Work to complete: Every line of the entries below from the one containing "Where should I click to: Click the Thank" to the one containing "Where should I click to: Click the Member", both ends included, must be written out exactly. No other line belongs in the answer.

**** Data records ****

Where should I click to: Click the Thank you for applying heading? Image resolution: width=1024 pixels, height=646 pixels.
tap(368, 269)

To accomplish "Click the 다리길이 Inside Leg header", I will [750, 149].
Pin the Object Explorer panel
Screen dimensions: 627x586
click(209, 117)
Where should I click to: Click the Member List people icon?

****
**** Data records ****

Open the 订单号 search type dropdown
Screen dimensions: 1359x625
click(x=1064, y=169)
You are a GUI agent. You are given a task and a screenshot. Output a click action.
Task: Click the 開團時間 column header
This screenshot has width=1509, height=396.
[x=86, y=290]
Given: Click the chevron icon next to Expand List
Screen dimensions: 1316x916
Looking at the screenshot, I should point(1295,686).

****
**** Data records ****

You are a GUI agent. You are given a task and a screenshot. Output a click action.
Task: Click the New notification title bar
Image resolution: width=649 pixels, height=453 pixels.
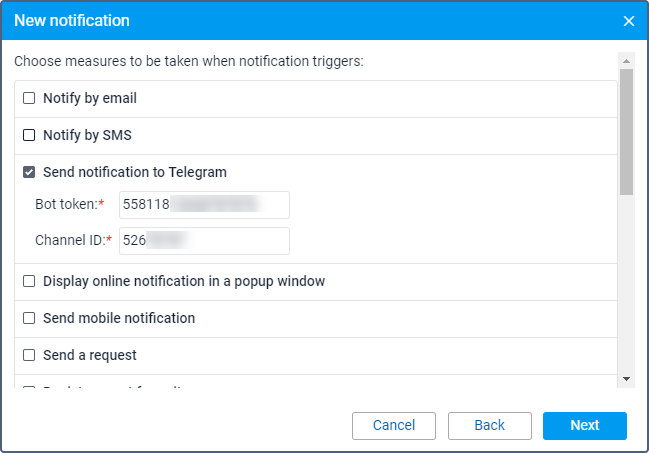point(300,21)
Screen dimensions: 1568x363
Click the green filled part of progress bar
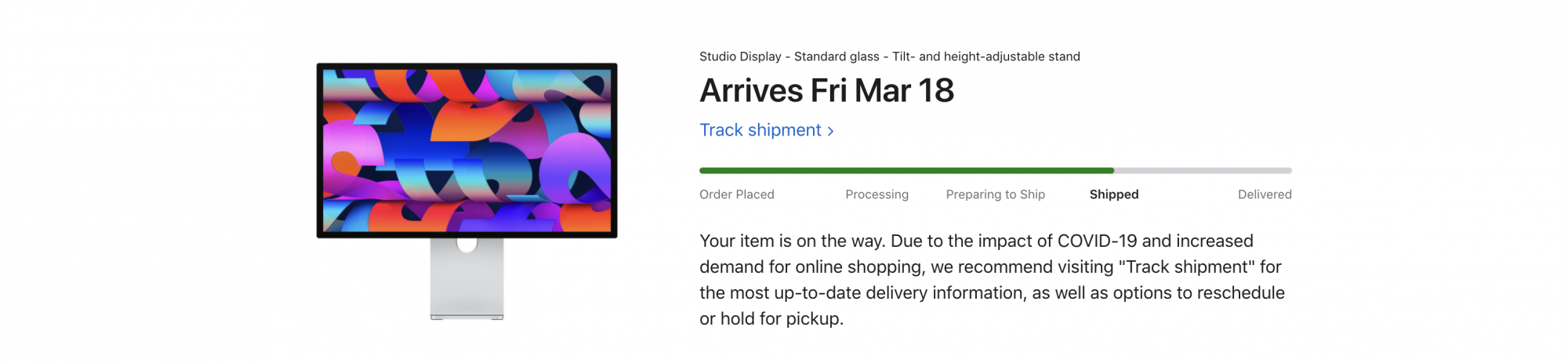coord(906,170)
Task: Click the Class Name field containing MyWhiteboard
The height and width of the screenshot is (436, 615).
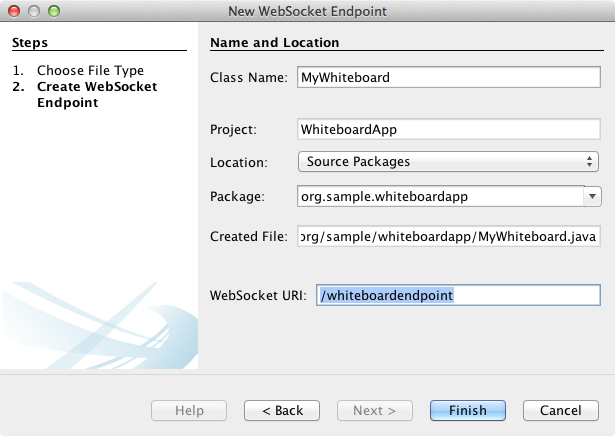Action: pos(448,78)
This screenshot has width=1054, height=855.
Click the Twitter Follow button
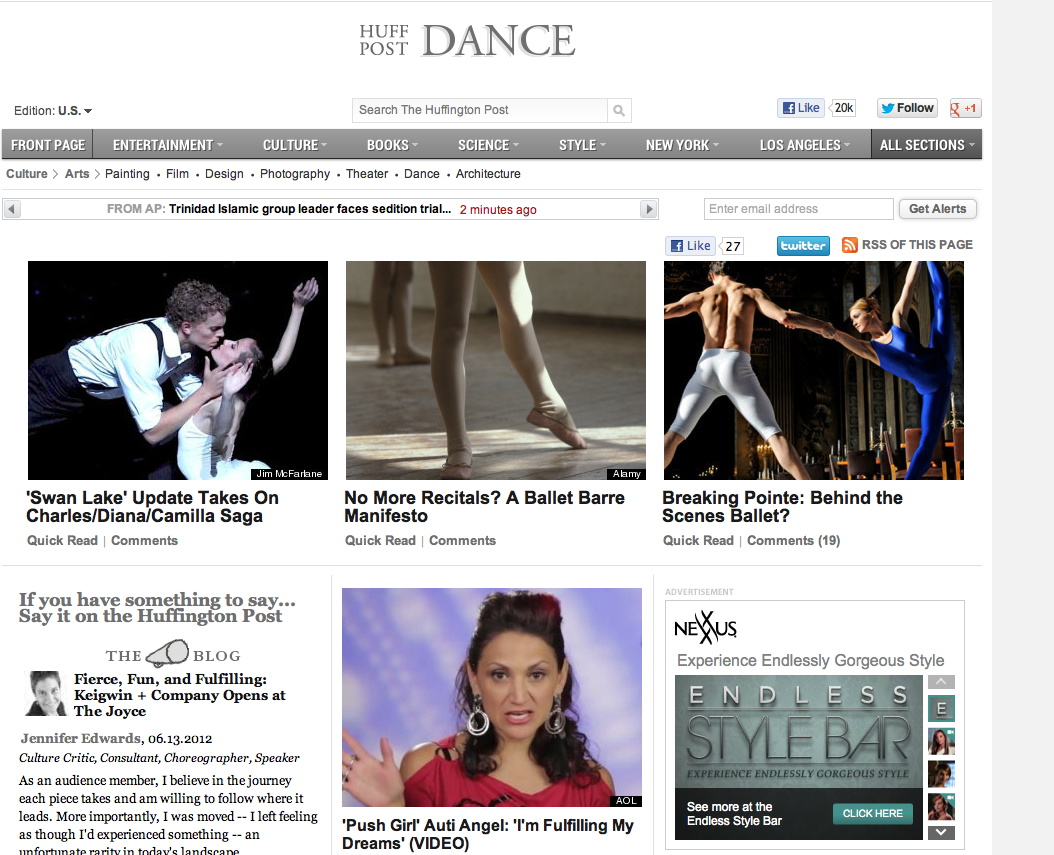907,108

****

Task solution:
Where should I click to: Click the Thank you for applying heading? Image resolution: width=1024 pixels, height=646 pixels.
tap(368, 269)

To accomplish "Click the 다리길이 Inside Leg header", I will [750, 149].
Pin the Object Explorer panel
Screen dimensions: 627x586
click(209, 117)
Where should I click to: Click the Member List people icon?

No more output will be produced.